# [Objective]
Copy out the lines from the one containing "Task: Collapse the" up to and including the one containing "The image size is (1568, 706). (x=39, y=564)", keeping them identical to the records and leaving the pictures out.

>> start Source material

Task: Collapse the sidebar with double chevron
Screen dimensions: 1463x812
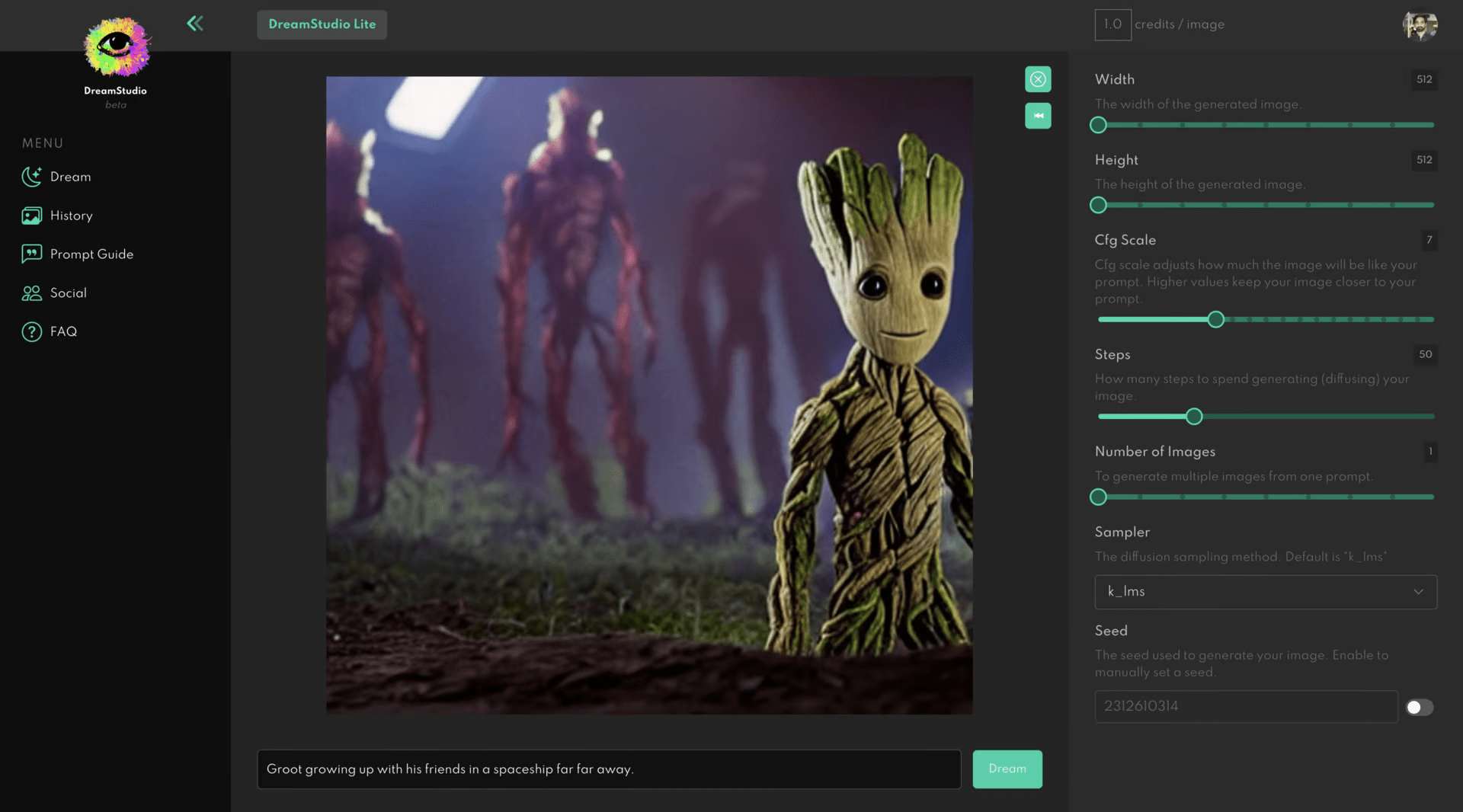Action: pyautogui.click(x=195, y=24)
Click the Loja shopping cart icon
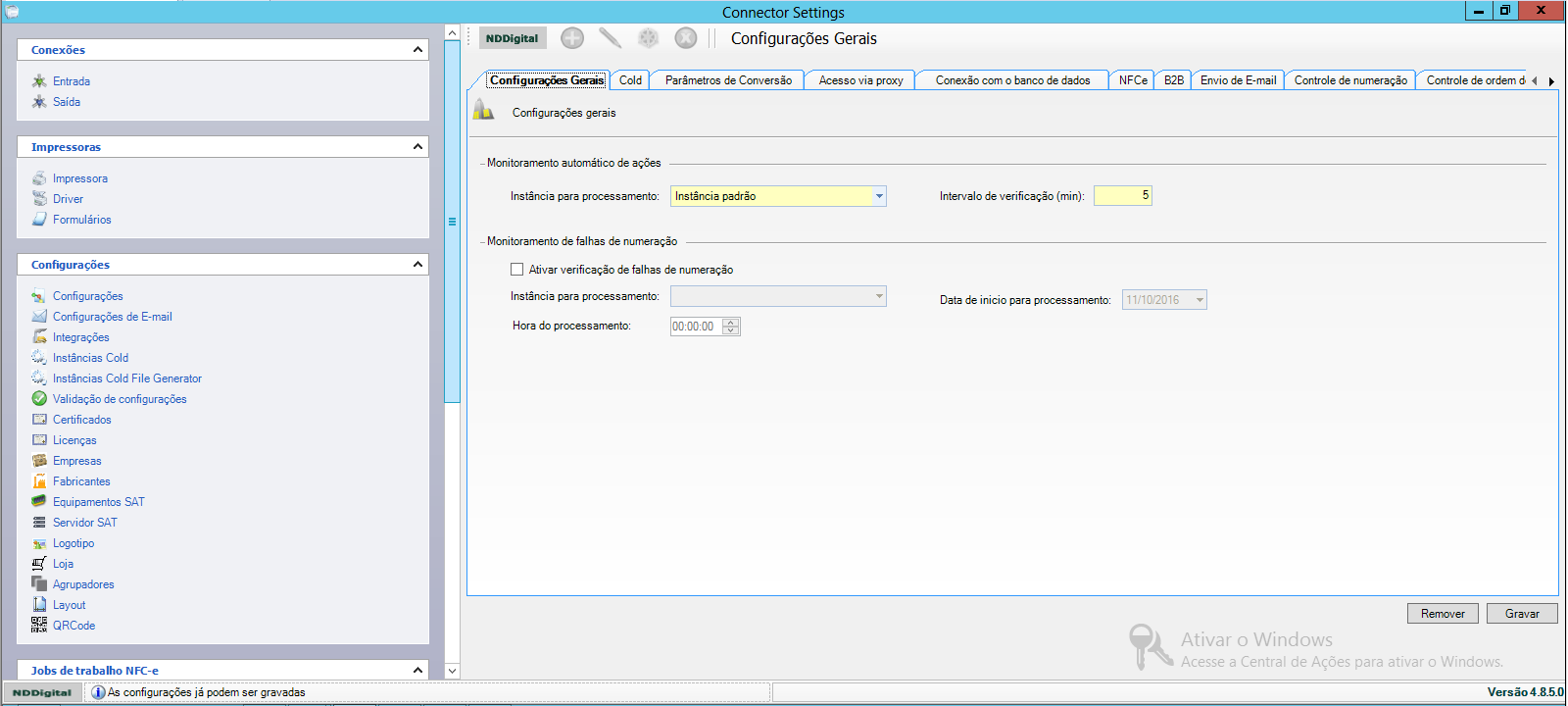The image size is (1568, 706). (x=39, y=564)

>> end Source material
>> start Source material

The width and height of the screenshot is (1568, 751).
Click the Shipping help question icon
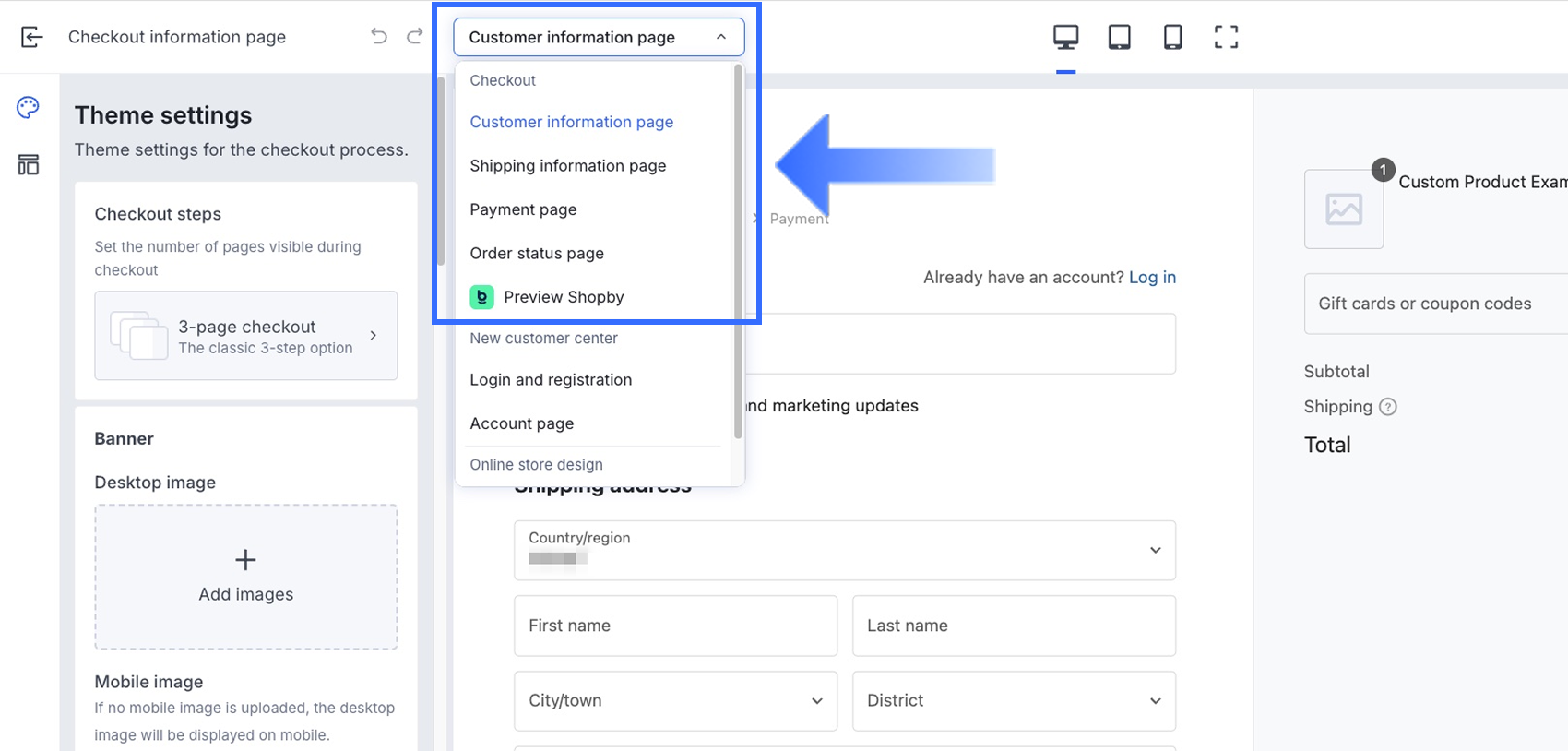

>> end Source material
>> start Source material

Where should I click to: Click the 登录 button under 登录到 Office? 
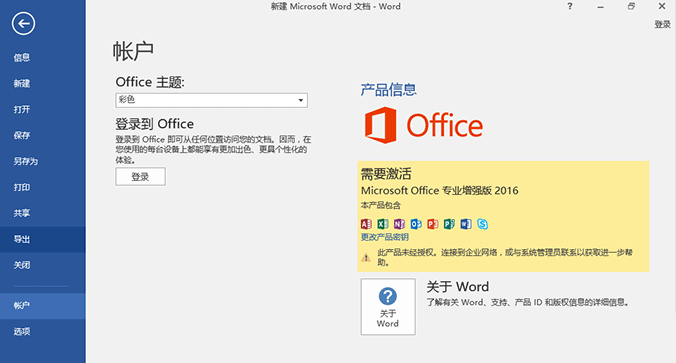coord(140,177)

>> end Source material

# [Solution to the exercise]
Task: Collapse the sidebar with double chevron
Screen dimensions: 1463x812
Action: pyautogui.click(x=195, y=24)
Click the Loja shopping cart icon
The image size is (1568, 706). (x=39, y=564)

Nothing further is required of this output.